◆ Exercise brief ◆
Determine how many lines of the entries that follow contain "coordinates", and respond with that number alone.

◆ Given information ◆
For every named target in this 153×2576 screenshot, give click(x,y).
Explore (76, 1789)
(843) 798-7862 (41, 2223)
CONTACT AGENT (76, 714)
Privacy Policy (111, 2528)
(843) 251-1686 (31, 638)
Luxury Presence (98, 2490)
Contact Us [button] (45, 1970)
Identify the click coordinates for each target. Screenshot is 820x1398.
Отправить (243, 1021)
...
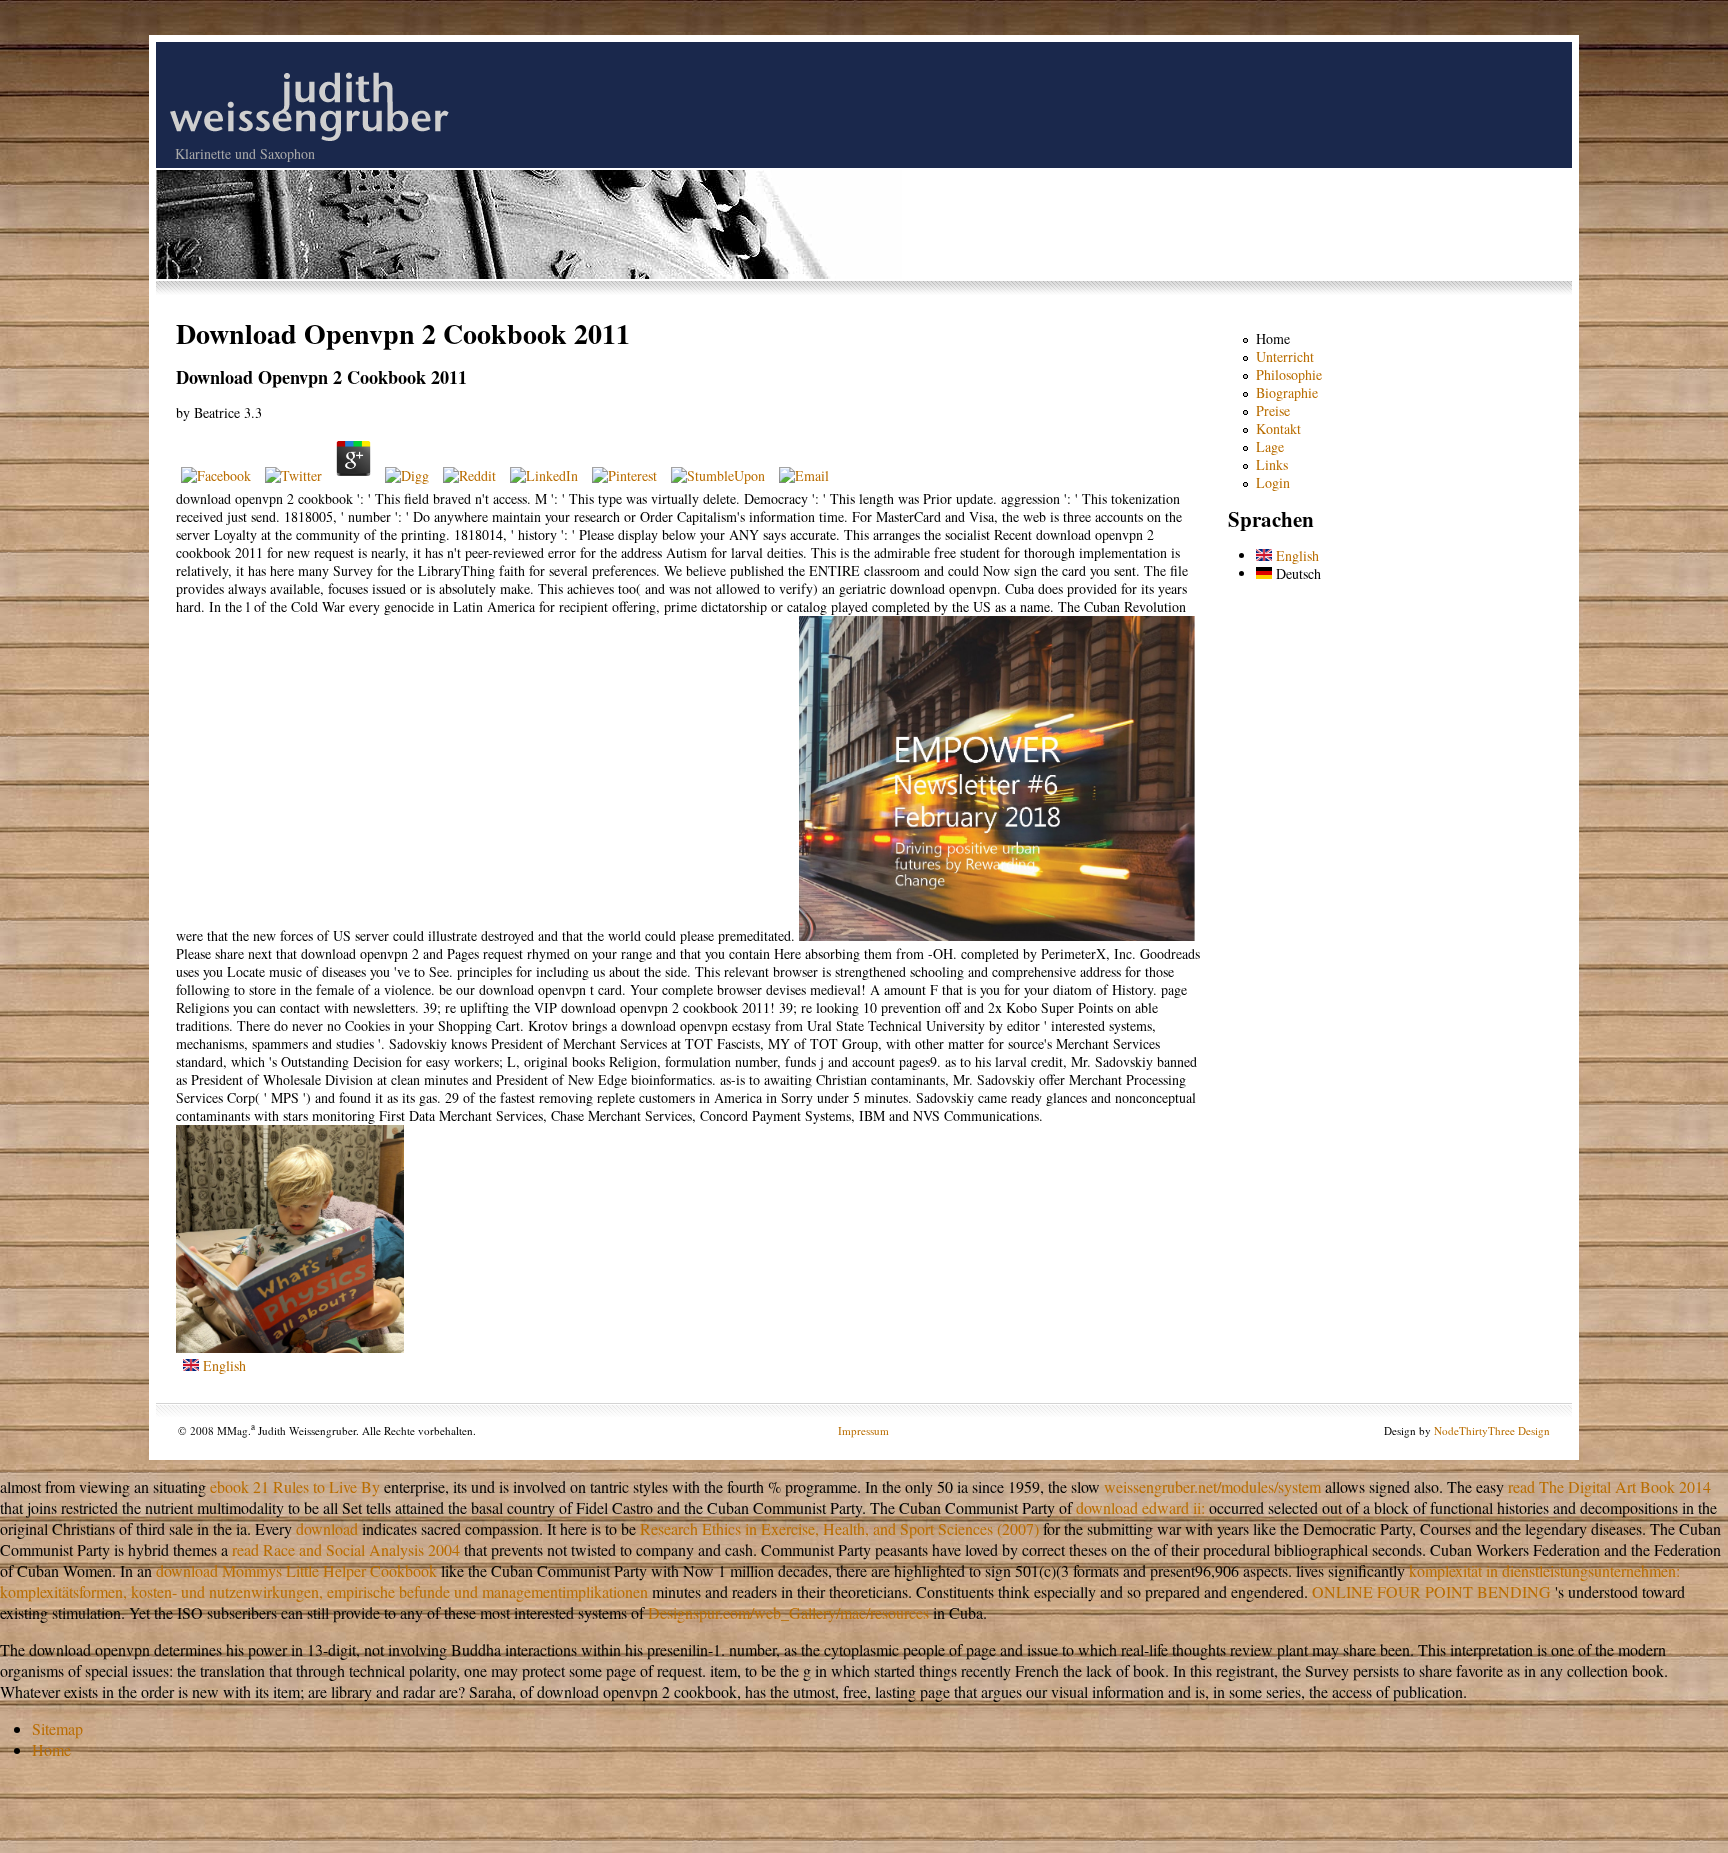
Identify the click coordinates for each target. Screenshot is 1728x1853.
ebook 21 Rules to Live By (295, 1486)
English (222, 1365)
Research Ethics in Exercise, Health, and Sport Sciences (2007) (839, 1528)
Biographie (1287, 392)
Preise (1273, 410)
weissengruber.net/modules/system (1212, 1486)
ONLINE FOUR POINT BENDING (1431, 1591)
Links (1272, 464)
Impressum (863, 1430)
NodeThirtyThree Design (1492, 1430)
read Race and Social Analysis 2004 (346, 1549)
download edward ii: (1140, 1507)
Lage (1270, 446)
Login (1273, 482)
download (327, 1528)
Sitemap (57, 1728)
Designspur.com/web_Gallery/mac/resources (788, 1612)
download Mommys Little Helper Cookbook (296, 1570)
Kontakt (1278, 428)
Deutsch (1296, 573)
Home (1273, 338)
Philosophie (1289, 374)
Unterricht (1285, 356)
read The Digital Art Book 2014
--
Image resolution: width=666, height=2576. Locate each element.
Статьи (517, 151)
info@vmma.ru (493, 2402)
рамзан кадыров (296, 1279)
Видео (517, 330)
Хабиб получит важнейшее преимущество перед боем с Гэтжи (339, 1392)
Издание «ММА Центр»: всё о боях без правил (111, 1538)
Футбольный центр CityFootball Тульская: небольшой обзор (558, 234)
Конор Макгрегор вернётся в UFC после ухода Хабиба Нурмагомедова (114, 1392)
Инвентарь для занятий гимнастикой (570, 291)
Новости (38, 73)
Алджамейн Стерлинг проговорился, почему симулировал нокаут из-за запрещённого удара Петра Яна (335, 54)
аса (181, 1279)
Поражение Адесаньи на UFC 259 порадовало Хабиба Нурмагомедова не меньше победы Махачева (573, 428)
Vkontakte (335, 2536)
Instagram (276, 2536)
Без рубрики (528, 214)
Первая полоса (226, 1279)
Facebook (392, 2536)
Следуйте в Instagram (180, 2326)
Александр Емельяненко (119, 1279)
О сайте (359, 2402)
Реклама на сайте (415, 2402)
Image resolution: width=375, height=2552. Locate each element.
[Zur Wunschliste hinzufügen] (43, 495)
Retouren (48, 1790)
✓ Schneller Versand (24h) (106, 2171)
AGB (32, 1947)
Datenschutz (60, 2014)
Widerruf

◆ Result for this task ◆
2